大型ガラス基板によるマイクロ流路・マイクロストラクチャー加工

バイオ・ライフサイエンス分野におけるマイクロ流路・マイクロストラクチャー等のマイクロ化学チップ市場の拡大が期待されて来ており、それらの量産化に対応した技術開発が求められている。 そのソリューションとして、パネルサイズの大型ガラス基板によるマイクロ化学チップの高効率な加工技術の開発に取り組んできた。

以前の研究[1] ,[2]において、”C4NP”と呼ばれるハンダバンピングテクノロジーに用いられるウェットエッチング法によるガラスモールドについて報告を行っている。 ハンダバンプの型として使用されるガラスモールドには非常に精密なエッチングコントロールが要求され、φ300mmウェハサイズにおいてエッチング精度・uniformityを高いレベルで実現している。

本稿では、このエッチング技術をバイオ・ライフサイエンス関連アプリケーションへの応用を試み、さらに、マイクロブラストによるスルーホール、ダイレクトボンディングまでの加工を加え、大型ガラス基板によるマイクロ流路プレート作製に成功した事ついて報告する。

マイクロ流路プレートの試作に用いたガラス基板はマイクロ流路側・スルーホール側共に次の材料・サイズである。

  • Material: Corning EAGLE XG
  • Size: 330.2 mm x 355.6 mm (13″ x 14″) x 0.7 mm (thickness)
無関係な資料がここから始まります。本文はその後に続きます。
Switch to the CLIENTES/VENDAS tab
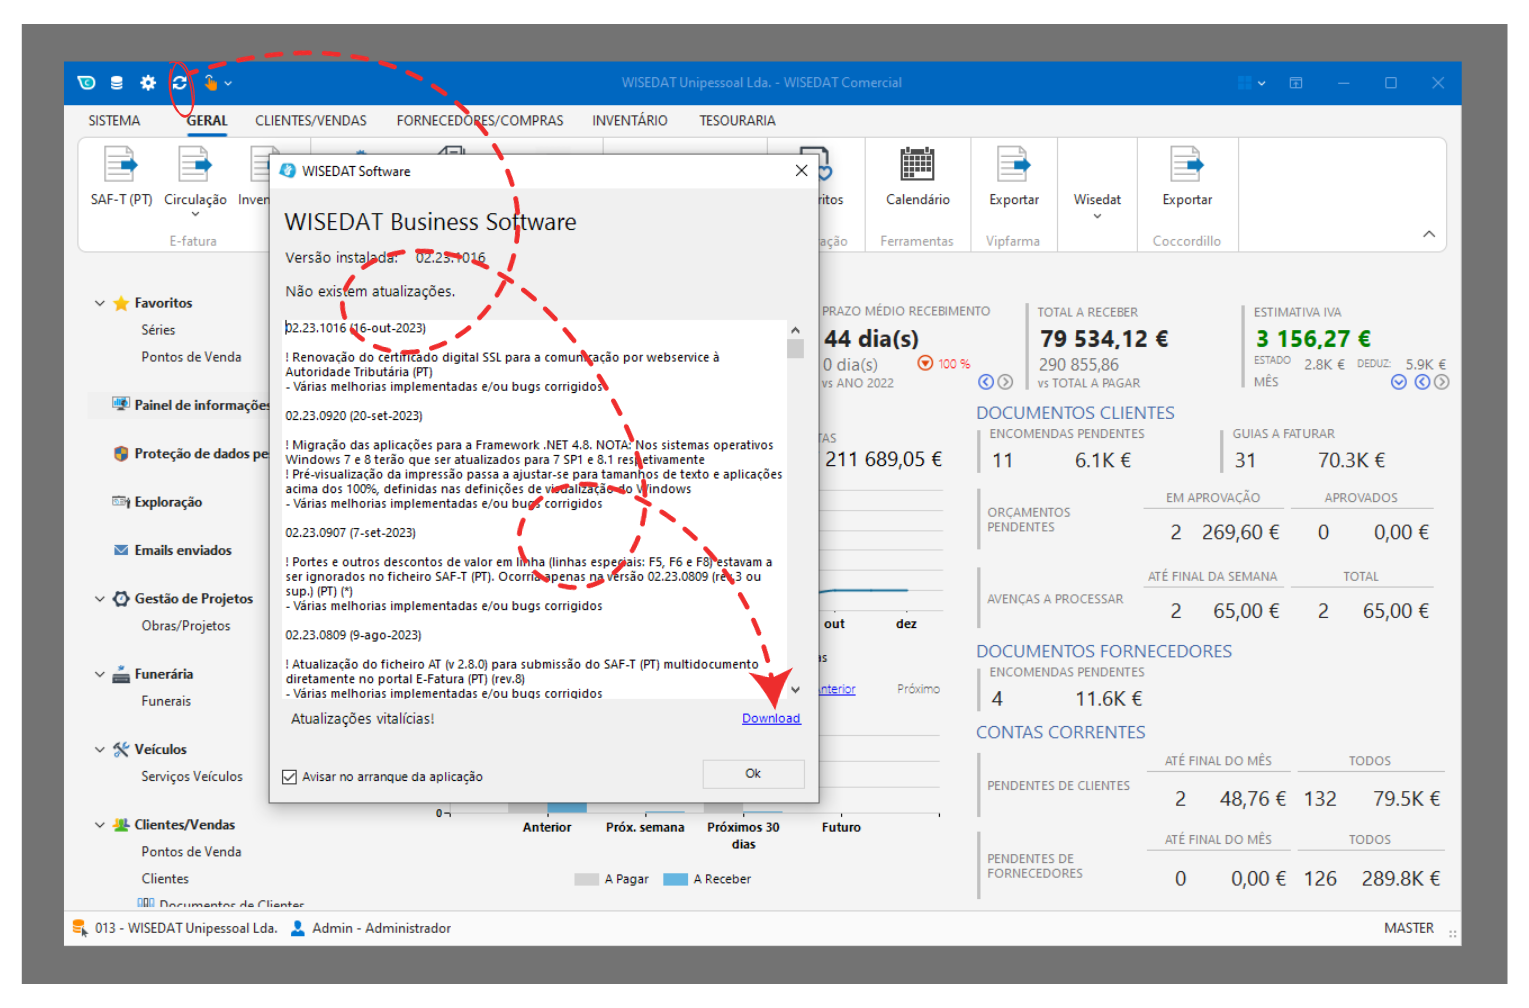 point(310,121)
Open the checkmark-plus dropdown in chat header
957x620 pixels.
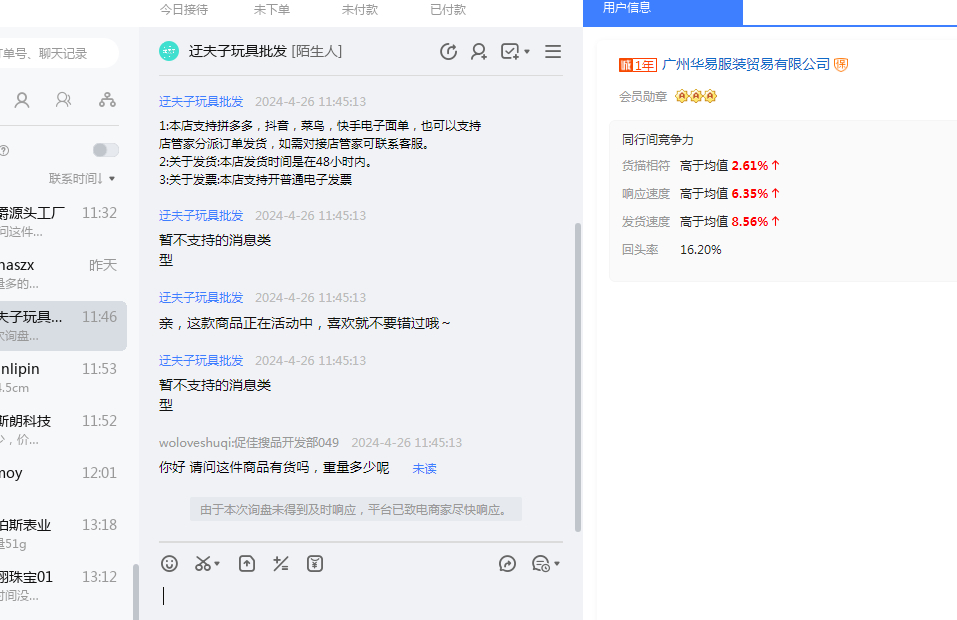coord(526,52)
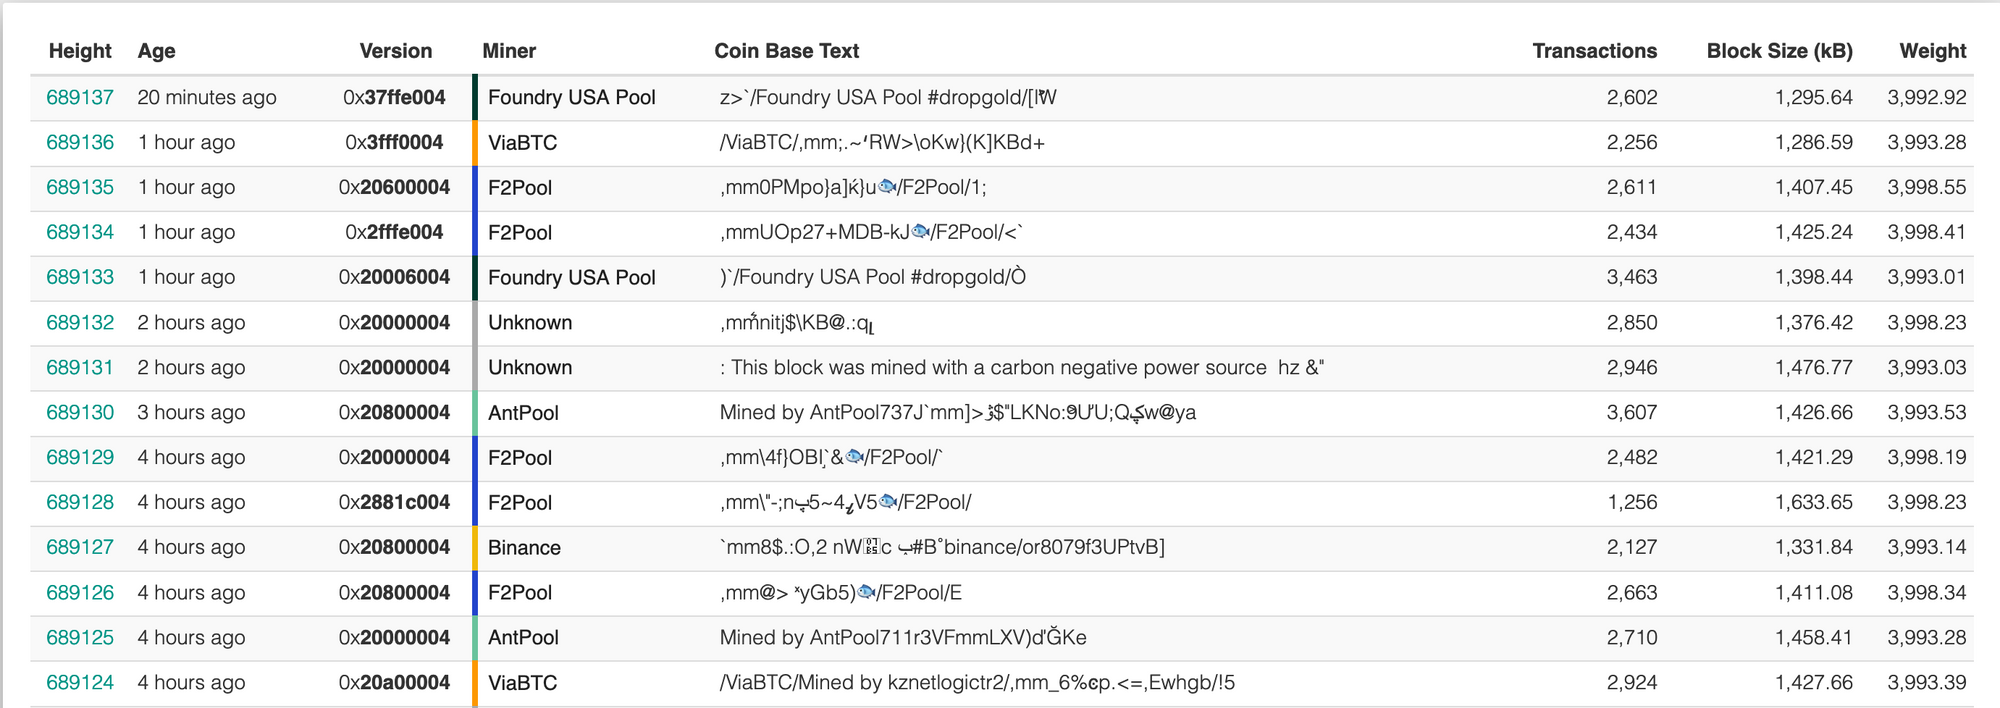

コーニング社製EAGLE XGはフラットパネルディスプレー用途で用いられる最も一般的なガラスのひとつであり、 Fusion法と呼ばれる製法にて製造され、クリーンで平坦な表面を持つ事を特徴としてる。 これらの基板はプロセス前に洗剤による洗浄、純水によるリンスを行っている。マイクロ流路プレートのプロセスフローをTable 1に示す。

マイクロ流路側基板は、DCインラインスパッタ装置を用いてエッチングマスクと用いるクロム膜が成膜される。 このクロム膜は耐フッ酸性を考慮した最適化が行われており、フッ酸エッチングによるエッチングピット発生を低減させる効果を持っている。 フォトリソグラフィーの手法を用いて、このクロム膜にマイクロ流路パターンを形成し、エッチング用マスクとした。

ディップ式エッチャーを用いて、フッ酸系エッチャントにより深さ40μm、幅100μmの流路をエッチングした。揺動と循環をコントロールする事で大型基板においても基板全面で高いuniformityを達成している。 さらに、エッチャント・エッチング条件等についても硝種・加工内容に合わせた最適化を行っている。 エッチング仕上がり結果として、エッチング深さのuniformity mapをFig 1に、ヒストグラムをFig 2に示す。 流路深さのバラツキは3σ = 3%(1.2μm)となっており、バラツキの小さい良好な結果を得ている。流路幅についても同様に3σ = 3% (2.5μm)を達成している。

スルーホール基板はマイクロブラスト法を用いて加工を行った。ブラスト用ドライフィルムレジストをマスク材とし、スルーホールパターンをフォトリソグラフィーにより形成している。ブラストノズルがパターンエリア全体をスキャンしながら、スルーホールを掘り進めて行く事で、大型基板でも均一な加工が可能となっている。ホール径をモニタリングし、目標値に達したところで加工をストップさせる。

加工が完了した流路基板・スルーホール基板はマスク材を剥離し、再洗浄を行う。接合面へのパーティクル付着は接合不良・ボイド等の欠陥の原因となるため、洗浄および接合プロセス時のパーティクル管理は重要なファクターである。アライメントマークを観察しながら、アライメントし、仮接合を行う。仮接合後、基板をベーク炉に入れ、加熱する事で恒久的な接合とする事が出来る。接着材等を用いない直接接合とする事で、不純物の混入がないクリーンな接合を実現している。完成したマイクロ流路基板をFig 3(基板全体)、Fig 4(チップ拡大)に示す。

マイクロ流路チップアレーを大型ガラス基板(330.2 x 355.6 mm)上に高精度で加工可能である事を実証し、そのプロセス開発に成功した。 今後市場拡大が期待されるマイクロ流路・マイクロストラクチャーチップの量産化に向けたソリューションとして提供して行く事を目指して行きます。

References

[1] “Lead Free Micro Bumping – Cost & Yield Challenges” K. Ruhmer, E. Hughlett, M. Ishizuka, T. Kojima, T. Asaka, B. Dang, A. Buchwalter, D.Shih, EPTC 2007, Singapore, December 2007.

[2] “Fine Pitch Lead Free Solder Bumping with C4NP” K. Ruhmer, E. Laine, M. Ishizuka, T. Kojima, T. Asaka, Semicon Europe Advanced Packaging Conference, Stuttgart, October 2007.